Despite opposition from the ABA, the Judicial Conference, and numerous other legal organizations, the House passed a bill Sept. 17 to amend Rule 11 of the Federal Rules of Civil Procedure to require, rather than permit, the imposition of monetary sanctions against lawyers for filing non-meritorious claims.
H.R. 758, passed by a 241-185 vote, also would roll back critical improvements made to the rule in 1993 that allows parties and their attorneys to avoid sanctions by withdrawing frivolous claims within 21 days after a motion for sanctions is served. The current system, which gives judges discretion to impose monetary or non-monetary sanctions, replaced a mandatory sanctions provision that was in place from 1983 to 1992 but had been shown to increase non-meritorious lawsuit filings rather than reduce them.
The ABA opposes enactment of the legislation for the three main reasons below, which were described in a Sept. 17 letter to all members of the House from ABA Governmental Affairs Director Thomas M. Susman.
• Amendments to the Federal Rules of Civil Procedure should be vetted through the Rules Enabling Act, established by Congress to assure that amendments to the Federal Rules occur only after a comprehensive and balanced review of the problem and proposed solution is undertaken by the Judicial Conference in consultation with lawyers, scholars, individual and organizations devoted to improving the administration of justice. In stark contrast, Susman said, H.R. 758 “proposes to amend the Federal Rules over the objections of the Judicial Conference and despite compelling evidence that it will adversely affect the administration of justice.”
• There is no proof that problems created by frivolous lawsuits have increased since 1993 or that the current Rule 11 is ineffective in deterring frivolous filings. It is more likely that problems have abated since 1993 because Rule 11’s safe harbors provision provides an incentive to withdraw frivolous filings at the outset of litigation. In addition, judges have numerous tools at their disposal to impose sanctions and prevent lawsuits from going forward.
• There is substantial risk that H.R. 758 would impede the administration of justice by encouraging additional litigation over sanctions motions, which would increase, not reduce, court costs and delays.
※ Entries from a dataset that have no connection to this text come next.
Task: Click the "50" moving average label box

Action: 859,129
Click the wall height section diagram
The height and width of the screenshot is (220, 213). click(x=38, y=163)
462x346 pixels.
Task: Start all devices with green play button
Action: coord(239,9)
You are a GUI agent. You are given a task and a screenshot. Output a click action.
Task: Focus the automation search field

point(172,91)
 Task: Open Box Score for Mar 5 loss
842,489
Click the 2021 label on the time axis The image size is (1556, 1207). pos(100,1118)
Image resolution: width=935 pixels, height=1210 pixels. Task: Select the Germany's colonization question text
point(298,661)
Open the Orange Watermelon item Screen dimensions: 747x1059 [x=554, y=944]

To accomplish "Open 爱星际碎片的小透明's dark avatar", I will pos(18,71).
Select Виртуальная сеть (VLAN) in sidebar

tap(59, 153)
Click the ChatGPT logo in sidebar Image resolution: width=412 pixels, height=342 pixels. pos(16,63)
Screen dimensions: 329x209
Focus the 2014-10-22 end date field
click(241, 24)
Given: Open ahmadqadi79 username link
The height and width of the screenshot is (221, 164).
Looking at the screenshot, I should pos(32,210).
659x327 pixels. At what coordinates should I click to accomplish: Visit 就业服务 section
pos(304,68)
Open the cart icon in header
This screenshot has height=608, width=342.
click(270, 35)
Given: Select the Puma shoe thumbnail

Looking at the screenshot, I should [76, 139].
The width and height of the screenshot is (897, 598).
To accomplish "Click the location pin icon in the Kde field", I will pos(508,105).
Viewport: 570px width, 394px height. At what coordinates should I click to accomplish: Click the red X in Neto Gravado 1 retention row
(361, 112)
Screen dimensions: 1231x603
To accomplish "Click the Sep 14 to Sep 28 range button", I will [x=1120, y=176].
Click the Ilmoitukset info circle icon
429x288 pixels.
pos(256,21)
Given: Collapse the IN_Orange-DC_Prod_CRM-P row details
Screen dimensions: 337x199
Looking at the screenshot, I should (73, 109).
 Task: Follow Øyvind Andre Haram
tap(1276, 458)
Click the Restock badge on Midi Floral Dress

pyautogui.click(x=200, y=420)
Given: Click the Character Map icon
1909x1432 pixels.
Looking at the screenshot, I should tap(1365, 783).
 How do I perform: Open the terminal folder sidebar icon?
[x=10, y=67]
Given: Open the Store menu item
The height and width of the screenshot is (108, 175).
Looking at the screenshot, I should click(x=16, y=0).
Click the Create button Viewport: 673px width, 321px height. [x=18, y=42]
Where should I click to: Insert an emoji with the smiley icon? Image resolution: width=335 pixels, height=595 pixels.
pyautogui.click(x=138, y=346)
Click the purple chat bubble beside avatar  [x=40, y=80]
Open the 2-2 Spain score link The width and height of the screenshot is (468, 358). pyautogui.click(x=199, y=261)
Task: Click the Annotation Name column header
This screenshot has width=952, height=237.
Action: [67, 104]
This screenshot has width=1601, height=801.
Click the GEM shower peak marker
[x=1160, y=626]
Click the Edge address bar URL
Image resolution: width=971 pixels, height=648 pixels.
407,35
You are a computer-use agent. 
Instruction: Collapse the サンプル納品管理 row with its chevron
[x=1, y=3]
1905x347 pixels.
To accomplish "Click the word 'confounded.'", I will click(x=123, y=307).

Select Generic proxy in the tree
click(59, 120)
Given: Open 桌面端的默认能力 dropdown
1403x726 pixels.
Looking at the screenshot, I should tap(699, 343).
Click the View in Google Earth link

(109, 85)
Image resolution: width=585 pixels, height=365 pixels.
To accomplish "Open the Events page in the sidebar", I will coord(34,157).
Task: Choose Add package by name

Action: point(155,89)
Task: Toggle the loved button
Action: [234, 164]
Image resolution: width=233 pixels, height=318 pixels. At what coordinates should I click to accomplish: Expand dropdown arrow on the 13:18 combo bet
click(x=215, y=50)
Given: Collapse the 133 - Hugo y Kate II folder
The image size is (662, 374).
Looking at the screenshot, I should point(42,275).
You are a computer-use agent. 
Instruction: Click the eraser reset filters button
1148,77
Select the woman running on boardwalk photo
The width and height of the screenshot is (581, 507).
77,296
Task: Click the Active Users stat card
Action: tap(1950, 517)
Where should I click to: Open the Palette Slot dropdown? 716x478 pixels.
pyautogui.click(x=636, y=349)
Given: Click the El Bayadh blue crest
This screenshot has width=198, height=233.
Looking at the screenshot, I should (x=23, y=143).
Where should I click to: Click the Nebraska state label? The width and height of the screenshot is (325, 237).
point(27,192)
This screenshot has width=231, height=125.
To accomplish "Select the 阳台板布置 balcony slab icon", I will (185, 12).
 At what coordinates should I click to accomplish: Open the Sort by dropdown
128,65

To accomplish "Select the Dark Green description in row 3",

Susman urged the House to avoid making the same mistake Congress made in 1983, when the version of Rule 11 that went into effect was “ill-conceived and created significant unintended adverse consequences that harmed litigants and impeded the administration of justice.”
During debate on the House floor, opponents of the legislation cited the ABA’s opposition to the legislation. “This bill is an affront to the judges of this country, to the Judicial Conference, and to the American Bar Association,” Rep. Steve Cohen (D-Tenn.) said, adding that it “will clog the courts with unnecessary litigation, cost money and make it more difficult to get your cases disposed of.”